PROBLEMS AND TASKS:
1) Answer these questions from the parasitic infection study record:
(a) Which organization sponsors the study?
(b) What recruitment status does the record give?
(c) What is the most blood that will be collected from adults in a 6-week period?
2) Translate this sentence from the parasitic infection study record into Spanish: "Patients with strongyloidiasis may also be given a diagnostic skin test similar to skin tests for tuberculosis and allergies."
3) Extend the parasitic infection study record beyond its final sentence, keeping its register.

SUPPLIED TEXT:
══════════

Information source: National Institutes of Health Clinical Center (CC)
ClinicalTrials.gov processed this data on August 20, 2015
Link to the current ClinicalTrials.gov record.

Condition(s) targeted: Amebiasis; Cryptosporidiosis; Giardiasis; Parasitic Disease; Parasitic Intestinal Disease; Gastrointestinal Helminth Infections

Phase: N/A

Status: Recruiting

Sponsored by: National Institute of Allergy and Infectious Diseases (NIAID)

Official(s) and/or principal investigator(s):
Theodore E Nash, M.D., Principal Investigator, Affiliation: National Institute of Allergy and Infectious Diseases (NIAID)

Overall contact:
Tamika S Magee, R.N., Phone: (301) 443-5458, Email: mageets@mail.nih.gov

Summary

This protocol offers diagnosis and standard medical treatment for various parasitic gastrointestinal infections. Gastrointestinal parasites are either worms (helminths) or one-celled animals called protozoans which live in the human intestines. Often, parasitic infections do not cause illness. In these cases, drug treatment is not indicated, because treatment can have adverse side effects. Patients will be examined for their immune responses, correlation between the number of parasites and disease, and other studies. Individuals with known or suspected parasitic diseases of the gastrointestinal tract, including amebiasis, giardiasis, hookworm, strongyloidiasis, trichuriasis, pinworm, tapeworm, trichinosis, clonorchis, opisthorchis, coccidiosis, paragonimiasis, and echinococcus may be eligible for this study. Patient evaluations may include blood and urine tests, stool examination, X-rays, ultrasound studies and, uncommonly, duodenal aspiration for examination of fluid from the duodenum (first part of the small intestine). Other tests may be required, depending on the parasite and disease. Direct examination of the tissues of the intestines may be required to rule out certain infections. Research procedures include collection of stool, blood and duodenal fluid when the diagnosis has been established and these procedures are not required for medical care. Patients with strongyloidiasis may also be given a diagnostic skin test similar to skin tests for tuberculosis and allergies. Research procedures on children will be limited to collection of stool, urine and blood. No more than 7 milliliters (1 1/2 teaspoons) per kilogram (2. 2 pounds) body weight of blood will be collected in children over a 6-week period. In adults no more than 30 tablespoons of blood will be collected in a 6-week period. Parasites may fail to respond to treatment. In these cases, it may be necessary to grow the parasite in the laboratory in order to test treatments in the test tube. Patients who do not respond to standard medications and dosing may need different doses of drugs or drugs or combinations of drugs used in the United States for other medical problems. If these medications or doses are used, patients will be informed of their possible side effects.

══════════

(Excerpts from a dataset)

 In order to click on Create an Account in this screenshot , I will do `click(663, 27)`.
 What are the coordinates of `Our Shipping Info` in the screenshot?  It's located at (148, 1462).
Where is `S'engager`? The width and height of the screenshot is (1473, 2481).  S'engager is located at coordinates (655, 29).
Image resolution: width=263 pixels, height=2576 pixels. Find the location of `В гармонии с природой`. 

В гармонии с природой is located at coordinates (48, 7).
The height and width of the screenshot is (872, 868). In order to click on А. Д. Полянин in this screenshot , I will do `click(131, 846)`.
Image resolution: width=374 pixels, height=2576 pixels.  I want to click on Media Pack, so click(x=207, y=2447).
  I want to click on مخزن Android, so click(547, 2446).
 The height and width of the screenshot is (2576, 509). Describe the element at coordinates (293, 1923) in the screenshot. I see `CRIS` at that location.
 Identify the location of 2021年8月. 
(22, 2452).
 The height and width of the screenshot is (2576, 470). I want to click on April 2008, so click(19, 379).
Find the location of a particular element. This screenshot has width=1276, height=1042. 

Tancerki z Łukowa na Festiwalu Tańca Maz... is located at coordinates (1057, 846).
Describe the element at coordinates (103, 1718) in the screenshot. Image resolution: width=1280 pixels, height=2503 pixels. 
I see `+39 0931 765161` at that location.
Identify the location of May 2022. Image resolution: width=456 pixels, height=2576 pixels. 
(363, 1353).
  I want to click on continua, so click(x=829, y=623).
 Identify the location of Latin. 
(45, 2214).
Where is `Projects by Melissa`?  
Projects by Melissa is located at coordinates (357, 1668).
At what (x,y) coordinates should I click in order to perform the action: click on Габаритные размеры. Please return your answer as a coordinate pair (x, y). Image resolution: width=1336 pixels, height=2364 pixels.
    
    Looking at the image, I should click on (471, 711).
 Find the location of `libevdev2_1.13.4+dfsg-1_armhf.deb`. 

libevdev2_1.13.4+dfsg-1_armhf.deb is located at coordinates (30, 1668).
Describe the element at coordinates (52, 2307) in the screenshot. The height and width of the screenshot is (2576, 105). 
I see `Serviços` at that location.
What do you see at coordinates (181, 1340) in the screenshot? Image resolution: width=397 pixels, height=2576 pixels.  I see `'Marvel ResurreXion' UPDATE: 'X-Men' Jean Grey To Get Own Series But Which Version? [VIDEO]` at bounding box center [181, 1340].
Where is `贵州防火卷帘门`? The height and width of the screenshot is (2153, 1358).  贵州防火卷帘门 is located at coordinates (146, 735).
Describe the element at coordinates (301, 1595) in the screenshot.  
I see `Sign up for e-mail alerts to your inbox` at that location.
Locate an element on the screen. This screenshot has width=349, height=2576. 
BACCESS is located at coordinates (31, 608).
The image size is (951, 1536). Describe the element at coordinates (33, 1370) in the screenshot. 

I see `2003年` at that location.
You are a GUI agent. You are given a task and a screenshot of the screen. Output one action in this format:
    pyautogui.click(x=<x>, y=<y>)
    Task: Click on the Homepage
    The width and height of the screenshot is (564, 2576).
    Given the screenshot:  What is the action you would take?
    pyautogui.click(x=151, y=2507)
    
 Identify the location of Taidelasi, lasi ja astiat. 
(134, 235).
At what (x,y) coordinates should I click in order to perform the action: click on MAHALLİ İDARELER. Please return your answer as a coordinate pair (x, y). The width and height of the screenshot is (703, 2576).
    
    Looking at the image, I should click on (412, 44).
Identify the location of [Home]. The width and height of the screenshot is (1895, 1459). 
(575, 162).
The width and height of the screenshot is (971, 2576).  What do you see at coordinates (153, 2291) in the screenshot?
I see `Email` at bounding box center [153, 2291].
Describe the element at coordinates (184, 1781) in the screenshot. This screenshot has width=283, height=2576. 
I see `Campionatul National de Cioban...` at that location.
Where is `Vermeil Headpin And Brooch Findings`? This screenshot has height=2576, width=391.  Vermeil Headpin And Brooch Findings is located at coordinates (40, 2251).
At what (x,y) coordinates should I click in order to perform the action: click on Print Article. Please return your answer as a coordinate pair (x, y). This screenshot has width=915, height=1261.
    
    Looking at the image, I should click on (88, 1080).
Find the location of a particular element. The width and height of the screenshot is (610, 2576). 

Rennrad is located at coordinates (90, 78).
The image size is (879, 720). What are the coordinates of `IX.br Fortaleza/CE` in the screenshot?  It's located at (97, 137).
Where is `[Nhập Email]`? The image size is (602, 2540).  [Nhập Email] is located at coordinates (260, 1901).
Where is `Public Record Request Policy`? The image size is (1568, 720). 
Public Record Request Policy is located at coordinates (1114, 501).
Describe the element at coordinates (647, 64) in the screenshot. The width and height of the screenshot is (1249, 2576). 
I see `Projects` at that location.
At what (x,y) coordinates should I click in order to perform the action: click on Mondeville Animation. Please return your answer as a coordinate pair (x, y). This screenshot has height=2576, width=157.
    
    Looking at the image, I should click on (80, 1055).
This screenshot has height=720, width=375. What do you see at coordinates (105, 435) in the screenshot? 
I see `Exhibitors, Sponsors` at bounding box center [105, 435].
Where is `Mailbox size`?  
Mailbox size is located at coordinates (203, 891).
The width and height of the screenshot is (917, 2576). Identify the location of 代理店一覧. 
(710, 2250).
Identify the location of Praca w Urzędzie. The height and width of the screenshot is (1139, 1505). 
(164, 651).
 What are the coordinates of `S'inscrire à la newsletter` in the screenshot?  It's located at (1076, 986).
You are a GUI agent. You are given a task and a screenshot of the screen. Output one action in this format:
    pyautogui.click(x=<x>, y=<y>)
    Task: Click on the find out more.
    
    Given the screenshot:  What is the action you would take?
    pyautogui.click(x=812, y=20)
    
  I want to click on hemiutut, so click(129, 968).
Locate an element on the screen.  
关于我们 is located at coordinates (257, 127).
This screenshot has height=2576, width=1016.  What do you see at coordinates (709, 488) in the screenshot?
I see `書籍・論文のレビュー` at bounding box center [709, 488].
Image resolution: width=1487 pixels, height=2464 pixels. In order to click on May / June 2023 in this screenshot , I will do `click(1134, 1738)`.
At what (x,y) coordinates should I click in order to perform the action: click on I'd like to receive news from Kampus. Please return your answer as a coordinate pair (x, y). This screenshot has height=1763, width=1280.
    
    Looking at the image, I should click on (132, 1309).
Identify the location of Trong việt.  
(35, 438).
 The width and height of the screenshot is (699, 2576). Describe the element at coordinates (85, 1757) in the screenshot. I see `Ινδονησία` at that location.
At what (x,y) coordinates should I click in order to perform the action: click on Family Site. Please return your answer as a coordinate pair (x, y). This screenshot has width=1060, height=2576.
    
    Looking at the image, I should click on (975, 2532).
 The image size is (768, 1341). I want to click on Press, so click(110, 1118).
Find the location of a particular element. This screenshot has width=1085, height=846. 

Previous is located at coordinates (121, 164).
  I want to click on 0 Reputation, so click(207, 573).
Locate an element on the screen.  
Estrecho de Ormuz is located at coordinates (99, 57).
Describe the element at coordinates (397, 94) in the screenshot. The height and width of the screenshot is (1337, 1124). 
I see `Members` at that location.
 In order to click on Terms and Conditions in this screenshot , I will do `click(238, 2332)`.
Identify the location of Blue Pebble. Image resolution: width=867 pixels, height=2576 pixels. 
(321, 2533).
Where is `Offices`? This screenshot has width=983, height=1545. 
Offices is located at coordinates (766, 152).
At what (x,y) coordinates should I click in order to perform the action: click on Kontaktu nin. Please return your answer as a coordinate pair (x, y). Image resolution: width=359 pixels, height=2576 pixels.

══════════

ANSWERS FOR EACH ITEM:
1)
(a) The National Institute of Allergy and Infectious Diseases (NIAID).
(b) Recruiting.
(c) No more than 30 tablespoons.

2) A los pacientes con estrongiloidiasis también se les puede realizar una prueba cutánea diagnóstica similar a las pruebas cutáneas para la tuberculosis y las alergias.

3)
Clinical Details

Official title: Study of Patients With Parasitic Infections of the Gastrointestinal Tract

Study design: Time Perspective: Prospective

Primary outcome:

To Collect and study different parasite populations to study and/or axenization of specific parasites, analyze immune responses to homologous or heterologous parasites, and the development of diagnostic tests

Off label use of FDA approved drugs for treatment of Giardiasis in patients who cannot be cured otherwise, determining empirically which regimen is effective and safe

Detailed description: The precis of this protocol is to allow the evaluation, treatment and study of patients with a variety of gastrointestinal parasites. This protocol primarily allows evaluation and treatment of patients with any intestinal parasite that requires a medical evaluation. The treatment and evaluation consists of standard of care. Research aspects include the collection and study of different parasite populations, analysis of the immune responses of the host, a correlation between parasite burden in the host and disease. These patients also serve as a source of reagents such as feces, white blood cells, and serum. The off-label use of FDA approved drugs is employed to treat symptomatic giardiasis in patients who cannot be cured otherwise and to determine empirically which regimens are effective and safe.

Eligibility

Minimum age: 3 Years. Maximum age: N/A. Gender(s): Both.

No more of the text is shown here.